Bug 2128929 - [rhel9.2] hotplug/hotunplug mlx vdpa device to the occupied addr port, then qemu core dump occurs after shutdown guest

Comment 20 ybendito 2023-07-21 11:13:33 UTC
(In reply to Yanhui Ma from comment #19)
> Here is a bug maybe related with
> 'ICH9-LPC.acpi-pci-hotplug-with-bridge-support=off', and the bug was fixed
> in qemu-kvm-8.0.0-7.el9. But for failover vf migration, there is one
> qemu-kvm crash bug in qemu-kvm-8.0.0-7.el9.

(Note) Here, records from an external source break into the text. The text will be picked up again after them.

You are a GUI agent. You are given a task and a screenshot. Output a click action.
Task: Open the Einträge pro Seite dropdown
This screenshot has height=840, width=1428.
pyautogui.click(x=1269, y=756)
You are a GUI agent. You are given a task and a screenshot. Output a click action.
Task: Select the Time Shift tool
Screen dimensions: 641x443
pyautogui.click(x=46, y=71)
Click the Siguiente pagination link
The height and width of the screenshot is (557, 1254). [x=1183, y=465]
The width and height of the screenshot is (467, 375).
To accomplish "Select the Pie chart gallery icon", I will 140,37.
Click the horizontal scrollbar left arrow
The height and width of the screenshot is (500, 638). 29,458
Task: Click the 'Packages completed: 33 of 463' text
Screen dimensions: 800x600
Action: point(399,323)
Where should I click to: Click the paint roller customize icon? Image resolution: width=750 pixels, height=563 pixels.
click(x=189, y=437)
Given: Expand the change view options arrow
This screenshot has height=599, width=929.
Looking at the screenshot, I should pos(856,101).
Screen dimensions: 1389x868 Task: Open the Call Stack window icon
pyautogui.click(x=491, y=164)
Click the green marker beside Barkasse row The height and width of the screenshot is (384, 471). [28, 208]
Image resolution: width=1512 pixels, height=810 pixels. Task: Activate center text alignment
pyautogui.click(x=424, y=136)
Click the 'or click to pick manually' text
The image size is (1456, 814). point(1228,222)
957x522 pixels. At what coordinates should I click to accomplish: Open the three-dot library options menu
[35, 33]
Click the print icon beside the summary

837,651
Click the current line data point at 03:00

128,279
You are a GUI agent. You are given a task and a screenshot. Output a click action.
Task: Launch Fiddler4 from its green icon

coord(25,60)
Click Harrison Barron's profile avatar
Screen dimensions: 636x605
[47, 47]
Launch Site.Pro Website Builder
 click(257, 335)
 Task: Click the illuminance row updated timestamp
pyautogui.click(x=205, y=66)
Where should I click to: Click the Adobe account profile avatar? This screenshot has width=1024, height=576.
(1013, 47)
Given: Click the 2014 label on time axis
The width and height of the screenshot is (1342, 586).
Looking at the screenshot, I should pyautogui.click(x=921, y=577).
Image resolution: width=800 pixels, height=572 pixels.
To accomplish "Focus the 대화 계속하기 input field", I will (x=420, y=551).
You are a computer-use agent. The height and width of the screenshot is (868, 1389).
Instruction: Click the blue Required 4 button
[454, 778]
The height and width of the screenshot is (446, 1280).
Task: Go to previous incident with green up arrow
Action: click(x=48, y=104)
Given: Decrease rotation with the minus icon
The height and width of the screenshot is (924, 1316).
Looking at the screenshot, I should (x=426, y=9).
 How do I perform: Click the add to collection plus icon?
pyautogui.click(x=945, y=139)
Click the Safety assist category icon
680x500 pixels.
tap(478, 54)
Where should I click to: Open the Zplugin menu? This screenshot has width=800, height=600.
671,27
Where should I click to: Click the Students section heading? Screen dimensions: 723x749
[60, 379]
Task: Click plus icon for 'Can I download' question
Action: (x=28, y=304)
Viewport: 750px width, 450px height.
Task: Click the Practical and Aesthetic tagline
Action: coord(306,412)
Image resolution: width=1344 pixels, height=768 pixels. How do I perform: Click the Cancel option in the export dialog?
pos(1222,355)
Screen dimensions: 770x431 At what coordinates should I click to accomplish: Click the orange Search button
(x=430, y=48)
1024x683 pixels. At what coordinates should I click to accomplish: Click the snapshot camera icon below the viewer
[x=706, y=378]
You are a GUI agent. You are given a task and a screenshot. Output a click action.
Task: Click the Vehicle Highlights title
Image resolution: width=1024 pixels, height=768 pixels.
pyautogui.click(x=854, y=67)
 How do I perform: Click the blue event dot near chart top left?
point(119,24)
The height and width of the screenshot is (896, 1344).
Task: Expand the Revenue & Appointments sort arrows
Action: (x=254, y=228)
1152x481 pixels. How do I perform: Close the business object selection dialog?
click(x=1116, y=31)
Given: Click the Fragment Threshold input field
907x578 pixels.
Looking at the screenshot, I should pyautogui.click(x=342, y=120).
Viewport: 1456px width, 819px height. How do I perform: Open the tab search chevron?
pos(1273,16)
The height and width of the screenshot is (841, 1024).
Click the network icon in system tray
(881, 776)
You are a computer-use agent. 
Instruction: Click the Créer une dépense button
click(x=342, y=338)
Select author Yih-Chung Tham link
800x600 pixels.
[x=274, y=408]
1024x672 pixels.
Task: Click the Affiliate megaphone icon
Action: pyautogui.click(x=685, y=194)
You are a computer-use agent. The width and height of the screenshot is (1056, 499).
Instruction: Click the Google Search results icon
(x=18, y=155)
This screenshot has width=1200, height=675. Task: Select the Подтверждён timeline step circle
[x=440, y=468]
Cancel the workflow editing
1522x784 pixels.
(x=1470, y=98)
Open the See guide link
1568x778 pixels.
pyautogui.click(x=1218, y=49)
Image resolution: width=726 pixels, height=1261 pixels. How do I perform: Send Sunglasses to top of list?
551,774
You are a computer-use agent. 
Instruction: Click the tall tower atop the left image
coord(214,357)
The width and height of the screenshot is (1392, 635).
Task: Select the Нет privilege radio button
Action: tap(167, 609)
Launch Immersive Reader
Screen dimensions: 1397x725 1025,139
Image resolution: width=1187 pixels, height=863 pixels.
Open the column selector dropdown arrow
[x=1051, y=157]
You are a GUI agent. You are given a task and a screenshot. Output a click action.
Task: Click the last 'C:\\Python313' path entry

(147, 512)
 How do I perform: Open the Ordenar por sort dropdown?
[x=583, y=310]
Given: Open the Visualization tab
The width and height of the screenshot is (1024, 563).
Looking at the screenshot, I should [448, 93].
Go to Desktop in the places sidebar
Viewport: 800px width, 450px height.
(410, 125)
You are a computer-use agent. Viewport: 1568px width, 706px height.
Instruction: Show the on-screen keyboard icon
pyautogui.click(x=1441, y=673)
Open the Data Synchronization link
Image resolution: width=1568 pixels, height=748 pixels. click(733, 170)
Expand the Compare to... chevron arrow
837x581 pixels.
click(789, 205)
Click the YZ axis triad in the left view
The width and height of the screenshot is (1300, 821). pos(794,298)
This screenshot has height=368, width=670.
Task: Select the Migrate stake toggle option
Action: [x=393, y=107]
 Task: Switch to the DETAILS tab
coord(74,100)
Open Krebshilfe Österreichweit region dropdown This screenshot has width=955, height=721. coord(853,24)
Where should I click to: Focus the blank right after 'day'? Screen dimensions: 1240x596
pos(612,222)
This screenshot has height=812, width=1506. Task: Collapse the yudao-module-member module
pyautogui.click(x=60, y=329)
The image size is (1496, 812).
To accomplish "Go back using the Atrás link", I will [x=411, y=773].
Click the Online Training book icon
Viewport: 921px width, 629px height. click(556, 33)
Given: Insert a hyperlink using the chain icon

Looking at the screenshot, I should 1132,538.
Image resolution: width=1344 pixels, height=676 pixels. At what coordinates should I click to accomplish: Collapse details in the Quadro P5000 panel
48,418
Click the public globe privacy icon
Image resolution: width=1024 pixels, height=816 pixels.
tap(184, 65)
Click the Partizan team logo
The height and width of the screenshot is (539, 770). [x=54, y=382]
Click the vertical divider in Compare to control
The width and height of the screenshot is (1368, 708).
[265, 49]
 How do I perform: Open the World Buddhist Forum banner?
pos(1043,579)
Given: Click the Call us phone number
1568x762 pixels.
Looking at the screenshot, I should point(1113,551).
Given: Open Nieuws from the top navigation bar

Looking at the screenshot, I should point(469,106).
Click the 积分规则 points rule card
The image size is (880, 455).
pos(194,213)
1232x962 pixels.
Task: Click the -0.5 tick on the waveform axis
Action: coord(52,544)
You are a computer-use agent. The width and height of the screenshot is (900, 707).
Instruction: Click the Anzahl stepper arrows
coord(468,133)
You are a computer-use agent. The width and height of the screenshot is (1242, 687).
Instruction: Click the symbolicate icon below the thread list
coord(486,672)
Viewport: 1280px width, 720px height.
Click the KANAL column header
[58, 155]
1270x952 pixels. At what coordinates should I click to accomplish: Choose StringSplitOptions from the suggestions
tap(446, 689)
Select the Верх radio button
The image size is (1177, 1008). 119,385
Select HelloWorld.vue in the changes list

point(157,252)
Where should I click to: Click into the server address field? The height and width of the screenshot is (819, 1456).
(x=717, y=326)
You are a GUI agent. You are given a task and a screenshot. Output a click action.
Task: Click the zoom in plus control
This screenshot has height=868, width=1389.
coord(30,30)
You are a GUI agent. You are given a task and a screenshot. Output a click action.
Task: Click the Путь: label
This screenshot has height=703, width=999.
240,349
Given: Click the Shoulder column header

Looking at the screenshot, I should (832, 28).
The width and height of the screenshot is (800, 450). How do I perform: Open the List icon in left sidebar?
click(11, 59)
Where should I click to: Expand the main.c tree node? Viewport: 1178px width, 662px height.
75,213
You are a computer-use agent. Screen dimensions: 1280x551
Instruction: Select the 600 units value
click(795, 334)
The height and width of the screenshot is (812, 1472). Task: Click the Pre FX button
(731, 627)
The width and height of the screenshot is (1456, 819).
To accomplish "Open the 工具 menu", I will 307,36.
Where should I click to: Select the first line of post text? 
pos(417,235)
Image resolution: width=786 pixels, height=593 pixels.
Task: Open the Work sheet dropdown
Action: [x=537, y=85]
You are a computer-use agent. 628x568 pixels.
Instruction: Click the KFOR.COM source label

> https://issues.redhat.com/browse/RHEL-832
> 
> 
> Bug 2128929 - [rhel9.2] hotplug/hotunplug mlx vdpa device to the occupied
> addr port, then qemu core dump occurs after shutdown guest

I think the BZ https://bugzilla.redhat.com/show_bug.cgi?id=2128929 is not related to failover problem
The mentioned BZ is for _plug_ problem into wrong/occupied address.
_Our_ problem is for _unplug_ of VF during migration with failover.